A generation of Azerbaijanis grew up under Aliyev rule, as Ilham succeeded his father, Heydar Aliyev in 2003, who had been president since 1993, and before that first deputy premier of th Soviet Union as well as first secretary of the Commmunist Party of Azerbaijan dating back to 1969.

When dozens of younger politicians, including up to 100 opposition candidates and outspoken government critics, were registered for parliamentary elections earlier this year, Western experts welcomed Aliyev’s efforts to replace Soviet bureaucrats with new faces.

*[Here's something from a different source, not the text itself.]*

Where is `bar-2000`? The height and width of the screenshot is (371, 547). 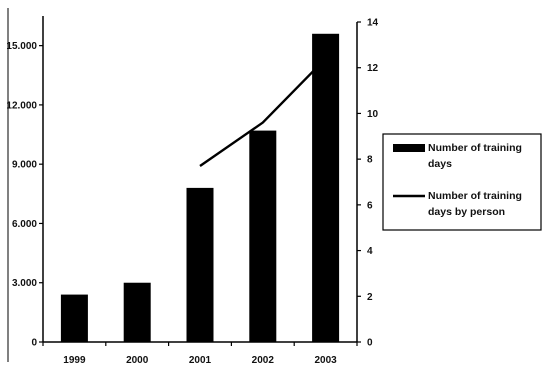
bar-2000 is located at coordinates (138, 312).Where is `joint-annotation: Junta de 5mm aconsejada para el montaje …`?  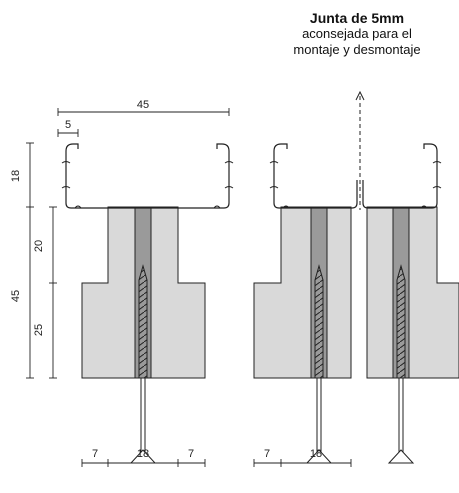 joint-annotation: Junta de 5mm aconsejada para el montaje … is located at coordinates (357, 34).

“In general, we see a positive development, even if it is a show, it shakes things up, brings a bit of light into this authoritarian country,” said Thomas de Waal of the Carnegie Endowment for International Peace.

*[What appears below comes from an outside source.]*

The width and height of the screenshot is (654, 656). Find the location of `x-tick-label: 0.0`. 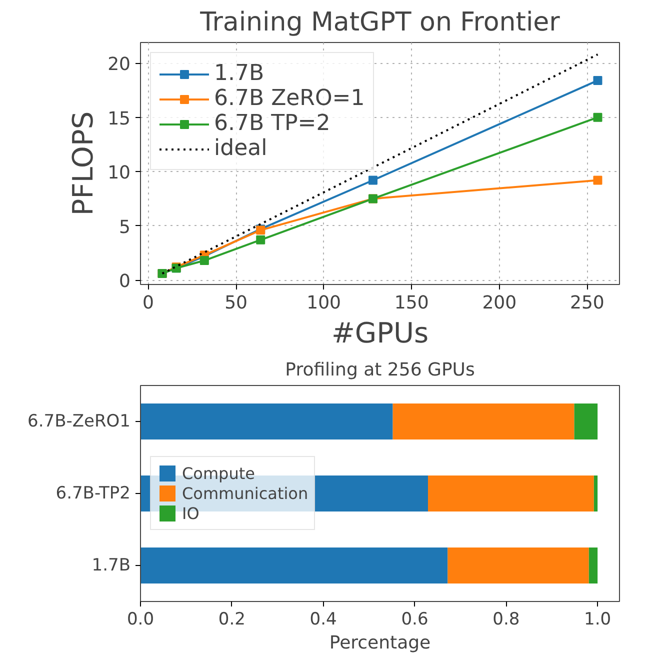

x-tick-label: 0.0 is located at coordinates (140, 620).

Moscow political strategist Sergey Markov also worked on the pro-Kremlin projects in Baku during the elections. “It’s obvious that Aliyevs try to invest the oil money into the country’s development and take the economy out of the shadows,” Markov told The Daily Beast. “This is a uniquely moderate Muslim country, where the first lady and her daughter deliberately wear mini- skirts and v-neck dresses to set an example for secular society.”

More than 800 international observers were on hand during the elections—and the report released by the Organization for Security and Cooperation in Europe, OSCE, was full of negative comments: “Voters were not provided with a meaningful choice, due to a lack of real political discussion,” it said.